In the wake of hyper-stylized action franchises like John Wick, where combat becomes choreography, Mercy for None crashes onto Netflix like a steel pipe to the ribs. This South Korean revenge saga ditches the gloss in favor of old-school brutality, a throwback to the claustrophobic savagery of The Raid and the bone-deep exhaustion of Oldboy’s legendary corridor fight.
Fighting Like It Hurts
At its core, Mercy for None is a tale as old as blood: a man returns to the underworld he left behind to avenge the murder of his brother. But while the premise is familiar, the execution is anything but. This isn’t about style. It’s about survival.
Every fight in Mercy for None feels like it was filmed with broken knuckles. The blows don’t bounce, they land. Hard. There’s no wirework ballet, no slow-motion acrobatics. Instead, the series embraces a grimy, handheld intensity reminiscent of The Raid, where each punch sounds like bone on wet cement, and momentum swings with terrifying speed.
Like Oldboy before it, the series understands that small spaces breed desperation. Hallways, stairwells, and backroom alleys become arenas of punishment, where the protagonist, Nam Gi-jun (played with haunting restraint by So Ji-sub), dishes out justice with a battered bat and the dead-eyed resolve of someone who has nothing left to lose.
The Weight of Violence
So Ji-sub’s performance is integral to the show’s impact. He carries the physical and emotional scars of his past not in long monologues, but in the way he limps into battle and breathes between punches. The fights are not just physical—they’re psychological.

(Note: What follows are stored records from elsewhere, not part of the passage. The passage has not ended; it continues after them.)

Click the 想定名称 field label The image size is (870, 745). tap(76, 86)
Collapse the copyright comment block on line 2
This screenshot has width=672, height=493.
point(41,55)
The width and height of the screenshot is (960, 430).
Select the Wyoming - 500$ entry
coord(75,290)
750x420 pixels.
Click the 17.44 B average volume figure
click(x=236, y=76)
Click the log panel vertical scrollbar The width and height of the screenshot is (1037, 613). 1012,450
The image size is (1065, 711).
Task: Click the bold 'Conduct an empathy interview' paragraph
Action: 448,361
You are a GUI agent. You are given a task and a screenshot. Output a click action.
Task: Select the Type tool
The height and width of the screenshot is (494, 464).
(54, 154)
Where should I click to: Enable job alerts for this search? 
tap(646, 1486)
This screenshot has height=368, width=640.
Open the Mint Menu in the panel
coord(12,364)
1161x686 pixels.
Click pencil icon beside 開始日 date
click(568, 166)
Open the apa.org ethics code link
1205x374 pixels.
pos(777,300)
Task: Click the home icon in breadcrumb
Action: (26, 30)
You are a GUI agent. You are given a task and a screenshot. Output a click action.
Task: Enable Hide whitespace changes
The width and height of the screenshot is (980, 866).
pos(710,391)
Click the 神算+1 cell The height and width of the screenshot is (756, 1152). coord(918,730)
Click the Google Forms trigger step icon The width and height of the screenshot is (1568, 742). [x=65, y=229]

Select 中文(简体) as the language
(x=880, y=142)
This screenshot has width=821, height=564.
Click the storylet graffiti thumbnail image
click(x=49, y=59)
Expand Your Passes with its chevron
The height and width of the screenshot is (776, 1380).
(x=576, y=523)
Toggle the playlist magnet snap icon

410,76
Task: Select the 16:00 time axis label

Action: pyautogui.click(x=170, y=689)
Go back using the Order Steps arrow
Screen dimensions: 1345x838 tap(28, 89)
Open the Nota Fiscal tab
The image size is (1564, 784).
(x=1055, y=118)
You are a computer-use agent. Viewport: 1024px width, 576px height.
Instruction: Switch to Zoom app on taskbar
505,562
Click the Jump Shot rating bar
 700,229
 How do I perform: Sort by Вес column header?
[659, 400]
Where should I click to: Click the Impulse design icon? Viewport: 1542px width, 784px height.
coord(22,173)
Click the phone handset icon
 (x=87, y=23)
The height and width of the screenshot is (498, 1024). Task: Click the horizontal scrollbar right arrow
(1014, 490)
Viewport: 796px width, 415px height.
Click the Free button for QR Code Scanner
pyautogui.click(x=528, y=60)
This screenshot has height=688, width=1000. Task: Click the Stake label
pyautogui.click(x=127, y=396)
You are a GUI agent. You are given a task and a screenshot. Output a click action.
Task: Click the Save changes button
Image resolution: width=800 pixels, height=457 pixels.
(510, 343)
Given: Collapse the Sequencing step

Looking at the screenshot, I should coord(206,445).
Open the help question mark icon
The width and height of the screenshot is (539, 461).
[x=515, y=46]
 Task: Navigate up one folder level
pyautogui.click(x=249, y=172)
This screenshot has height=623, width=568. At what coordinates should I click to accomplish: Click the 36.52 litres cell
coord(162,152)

Like Oh Dae-su in Oldboy, Gi-jun fights with trauma, not just fists. He’s tired. Wounded. Yet unstoppable.
There’s a scene midway through the series—set in a narrow hallway stained with flickering light—that feels like a spiritual homage to Oldboy’s one-take masterpiece. But where that film was balletic, Mercy for None is jagged, chaotic, almost ugly. And that’s the point. Violence here is never pretty, it’s personal.
A Different Kind of Action Drama
Much like The Raid, the series prioritizes impact over plot. The storyline—while serviceable—is largely a framework to hang escalating battles and moral decay upon. Dialogue is minimal. Guns are rare. Instead, the series opts for improvised weaponry, close-quarters grappling, and pure blunt force trauma.
The editing avoids flashy cuts. It lingers on broken noses, trembling hands, and the silence after a body hits the floor. There’s tension in the anticipation and exhaustion in the aftermath. Few shows let you feel the weariness of vengeance like this one.
A Love Letter to Painful Cinema
Mercy for None isn’t for everyone. It’s grim, grounded, and often emotionally cold. But for fans of realistic action, those who rewatch The Raid to study footwork, or still flinch at the hammer in Oldboy, this is essential viewing.